So you have a proposal to write, yet here you are participating in yet another inane group conversation that may include more than one agenda, a lack of clarity about who’s in charge or which way the team is proceeding, social loafing, grandstanding, or other counterproductive behaviors. It is probable that people are already “writing” their “sections” without the benefit of any sort of rallying points, guidance, or most importantly, an understanding of what main messages should be presented to the client. In these situations, I am frequently reminded of stone soup.

We all know the tale of stone soup, where hungry soldiers come to a village and discover that the villagers have hidden all of their food from them. The soldiers make a production out of making soup from stones, and one by one each villager contributes some ingredient that, together, produce a fine pot of soup.

Looking at yet another proposal introduction featuring “we are pleased to” and “we will” is more than most proposal professionals can bear, so they put two stones in the proverbial pot. “How about efficiency and quality? Does the customer care about that?” says the proposal manager. “Oh no,” says Sammy SME, “This customer doesn’t care about efficiency; they care about perfection.” Aha – one ingredient has been added.

At this point, your inner consultant may appear and want to play a new game called the “5 whys”, which involves repetitively asking “why?” to get to the underlying elements. For instance:

Q: So, why would this customer choose us?
A: Because we are pleased to submit this proposal to them.
Q: Why are we pleased to submit this proposal to them?
A: Because we care deeply about their mission.
Q: Why do we care deeply about their mission?
A: This company was founded by people who helped by this mission.
Q: Why would this customer care about that?
A: Because we are the only firm with a patented product line that addresses their main issue.
Q: Why doesn’t anyone else have that?
A: Because it is a labor of love and a huge resource commitment to replicate, and we have a first-mover advantage.

As shown here, proceeding down the 5 whys path is one way to get to one of the three main categories of win themes, which include discriminators or differentiators, themes based on strengths, and turnarounds and ghosts.

A lesser-known stone soup alternative may also be helpful in these situations. This one is attributed to General George Patton, who called it “rock soup.” When he found himself under-resourced and unauthorized to commit to offensive movements, General Patton would send out troops on “reconnaissance missions,” and they would get bogged down in skirmishes with the enemy. Once a few “recon patrols” were thus engaged, headquarters would invariably commit a larger body of troops to the effort. In this way, small-scale probes developed into all-out attacks in “self-defense.”
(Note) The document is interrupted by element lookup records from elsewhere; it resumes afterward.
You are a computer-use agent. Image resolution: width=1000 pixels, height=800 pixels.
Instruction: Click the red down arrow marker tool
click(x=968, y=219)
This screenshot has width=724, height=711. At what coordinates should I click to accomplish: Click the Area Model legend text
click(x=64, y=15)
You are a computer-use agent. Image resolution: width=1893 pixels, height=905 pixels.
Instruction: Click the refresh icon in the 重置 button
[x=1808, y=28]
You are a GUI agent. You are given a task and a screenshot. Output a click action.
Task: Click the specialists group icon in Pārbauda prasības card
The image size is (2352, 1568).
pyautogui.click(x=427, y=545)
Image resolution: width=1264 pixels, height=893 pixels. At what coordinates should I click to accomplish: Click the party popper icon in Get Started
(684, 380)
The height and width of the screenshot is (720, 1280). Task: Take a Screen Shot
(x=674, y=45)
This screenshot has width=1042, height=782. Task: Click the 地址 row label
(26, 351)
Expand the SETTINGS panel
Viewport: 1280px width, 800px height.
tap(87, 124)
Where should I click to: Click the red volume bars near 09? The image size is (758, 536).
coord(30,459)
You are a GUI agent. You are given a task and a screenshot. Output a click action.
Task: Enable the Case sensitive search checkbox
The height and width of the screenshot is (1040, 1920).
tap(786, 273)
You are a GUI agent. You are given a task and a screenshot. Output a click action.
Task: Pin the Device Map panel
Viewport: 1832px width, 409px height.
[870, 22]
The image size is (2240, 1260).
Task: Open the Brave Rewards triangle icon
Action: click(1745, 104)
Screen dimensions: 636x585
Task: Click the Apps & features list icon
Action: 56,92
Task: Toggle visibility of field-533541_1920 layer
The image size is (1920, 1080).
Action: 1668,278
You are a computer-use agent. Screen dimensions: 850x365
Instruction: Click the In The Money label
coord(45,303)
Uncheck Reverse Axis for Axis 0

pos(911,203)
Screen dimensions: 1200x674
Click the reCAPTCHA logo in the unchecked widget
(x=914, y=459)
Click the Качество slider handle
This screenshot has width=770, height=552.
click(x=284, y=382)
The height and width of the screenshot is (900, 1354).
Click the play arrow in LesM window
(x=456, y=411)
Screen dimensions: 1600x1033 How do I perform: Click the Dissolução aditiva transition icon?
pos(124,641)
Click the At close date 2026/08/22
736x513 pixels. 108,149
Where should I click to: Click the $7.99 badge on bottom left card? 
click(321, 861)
The proposal-writing equivalent to General Patton’s “rock soup” approach is in the absence of any win themes produced by client-facing staff, Business Developers, or others, an astute proposal manager can throw a few out there themselves. Inevitably, AFTER having done this, there will be no shortage of volunteers telling you how wrong you are. The willingness to populate a storyboard or whiteboard with ideas that are essentially sacrificial lambs takes a certain amount of moxie that not all would-be proposal managers possess… but it can be just the thing to get the conversation going.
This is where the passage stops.